Vanya took a bow, as was expected of him. Before he stood, he was swarmed. “Professor,” they all seemed to yell at once. “Why gravity? Why are you focused on gravity and acceleration?”

“To understand spacetime, we must understand gravity,” Vanya said. “It slows time.”

“Isn’t that what the German is saying?” one student asked.

“Professor Einstein?” Vanya asked. “He’s Swiss now.”

“He has German blood. How can we trust that?”

“He’s a worthless Jew,” another said. And the room went silent.

Vanya cleared his throat and tamped down his anger, steadied his voice even as his face turned red. “The country Einstein calls home doesn’t matter. Nor does his religion. Ideas matter.

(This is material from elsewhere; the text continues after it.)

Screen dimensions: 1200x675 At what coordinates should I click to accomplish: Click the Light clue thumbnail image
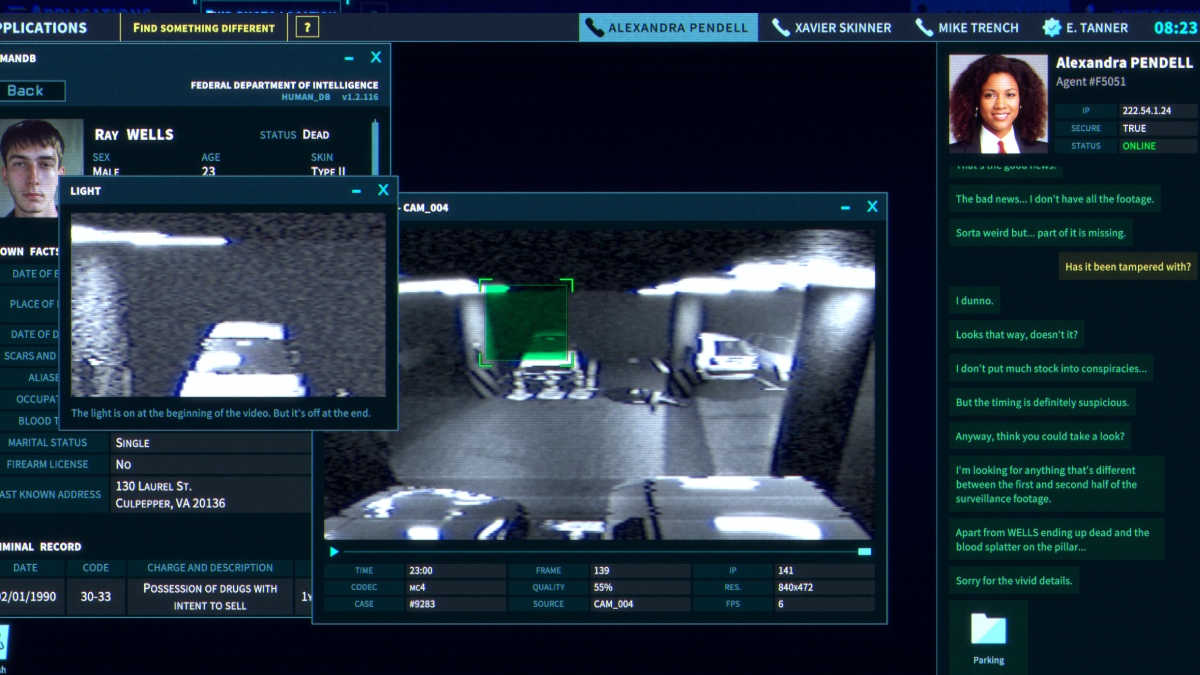(x=228, y=305)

Science above politics,” Vanya said, knowing it was more of a wish than reality. The truth was that, like Einstein, everyone in that auditorium thought of Vanya as a Jew before they thought of him as a scientist. Even Vanya himself thought that way. That was likely what fueled his obsession with him, the fact that Vanya had more in common with Einstein than with any man in his field. Both were outcasts from the day they were born. This bond kept Vanya fascinated. Since he’d first read about the theory of relativity, he’d tried to dig as deeply as he could into Einstein’s life. All he found, all that was available in Russia, were tidbits he could learn from journals and newspapers. Back in those early days, most established professors around the world dismissed Einstein as a radical at best and a fool at worst.

Vanya taught himself to read German so he could master Einstein’s publications. He saw Einstein adopted a patent examiner’s approach to writing scientific papers—he didn’t cite foundational sources. And Vanya began to do the same. He was chastised for it but he refused to change. Why did it matter who inspired him or came before him? His work was replacing that entire foundation anyway.

Vanya once paid double the value of a journal just so he could own a photograph of Albert Einstein. He propped the picture up on his desk at home. In the photo, Albert stood in front of the Bern clock tower near his patent office. He had a thick mustache and curls. His eyes looked sleepy. His jacket was too large. His tie wasn’t straight, and his collar, was it crooked? Vanya was a fatherless eighteen-year-old when he found that photo, and afterward he tried growing his own mustache—unsuccessfully. He also stopped making sure his suits were well tailored and his own ties were straight. Baba hated it, said that, as a Jew, Vanya couldn’t afford to look the way he did, but he fought back, countered that what mattered was math not religion. He could be sloppy in appearance but not in work. Since he continued to progress, there was little she could do to stop him. But when he tried to convince Miri to do the same, to stop worrying about the tightness of her braids and the starch in her collars, Baba scolded him. His sister, Baba said fiercely, was a woman fighting for respect. She couldn’t afford to be sloppy anywhere.